[REQUIREMENT]: Images aside, return all the entries exactly.

[SUPPLIED ENTRIES]:
━━━━━━

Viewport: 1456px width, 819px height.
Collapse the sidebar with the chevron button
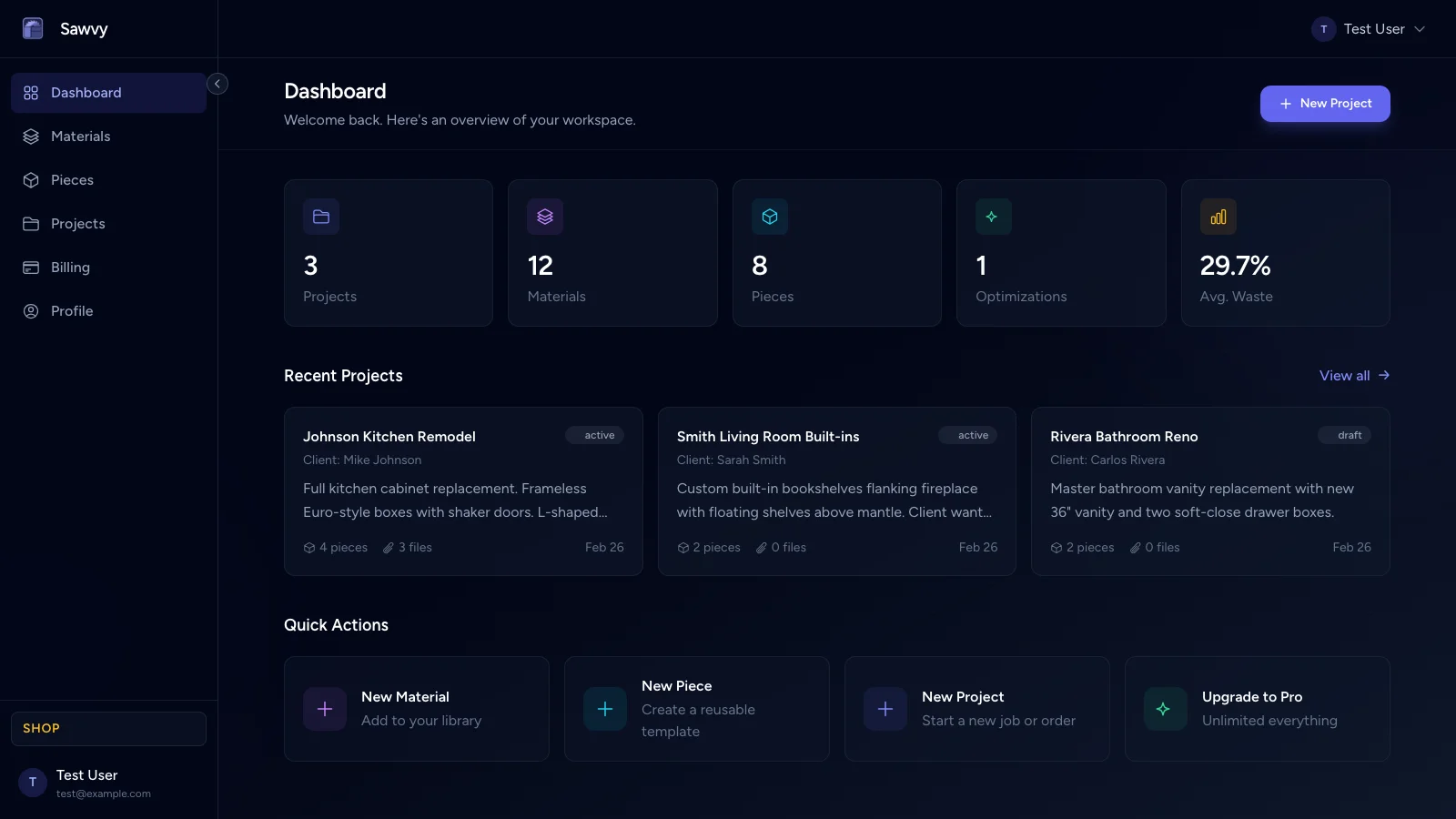click(217, 83)
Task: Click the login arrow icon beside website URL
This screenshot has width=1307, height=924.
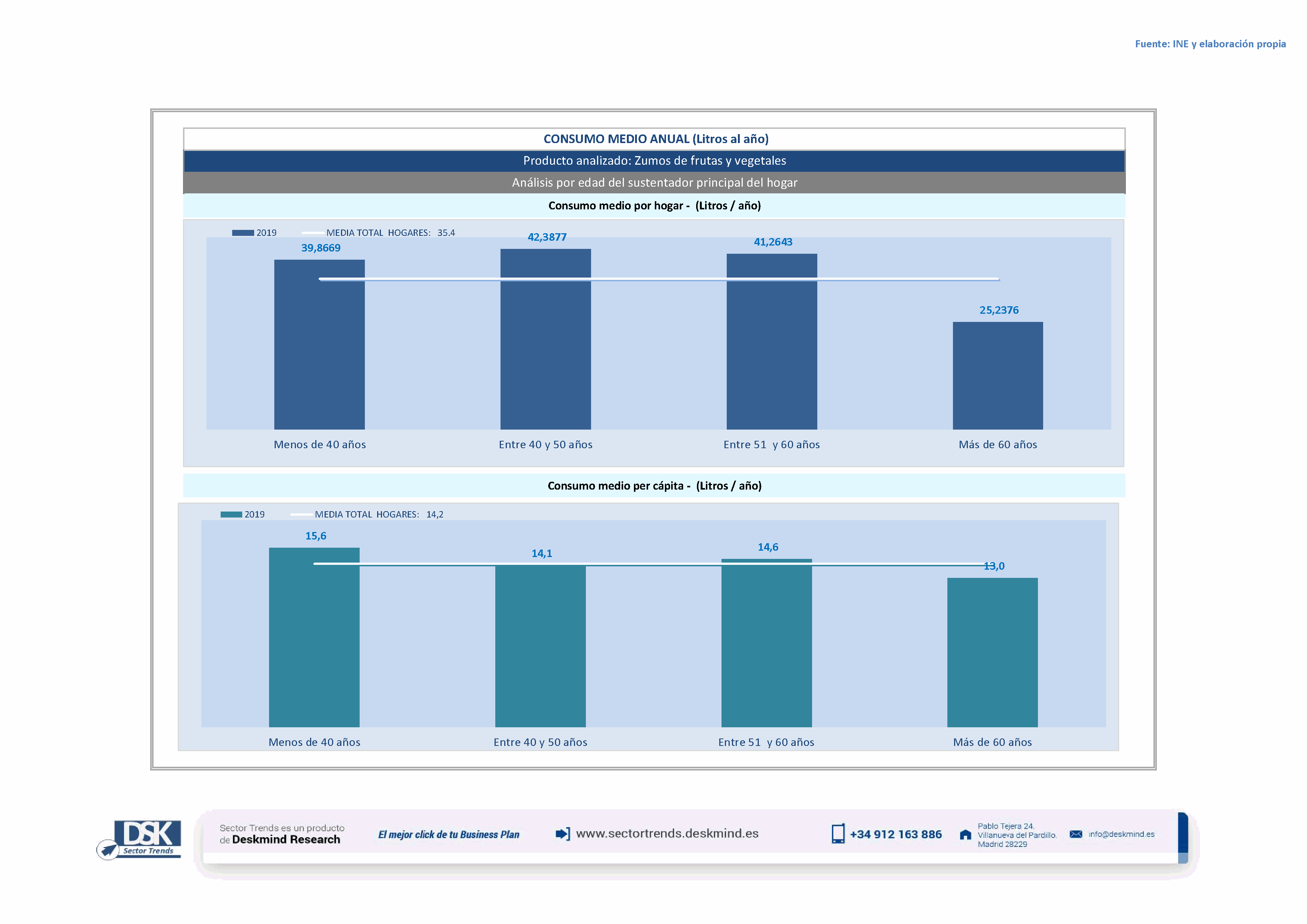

━━━━━━

[ANSWER BOX]:
Viewport: 1456px width, 819px height.
Collapse the sidebar with the chevron button
click(217, 83)
Task: Click the login arrow icon beside website URL
This screenshot has width=1307, height=924.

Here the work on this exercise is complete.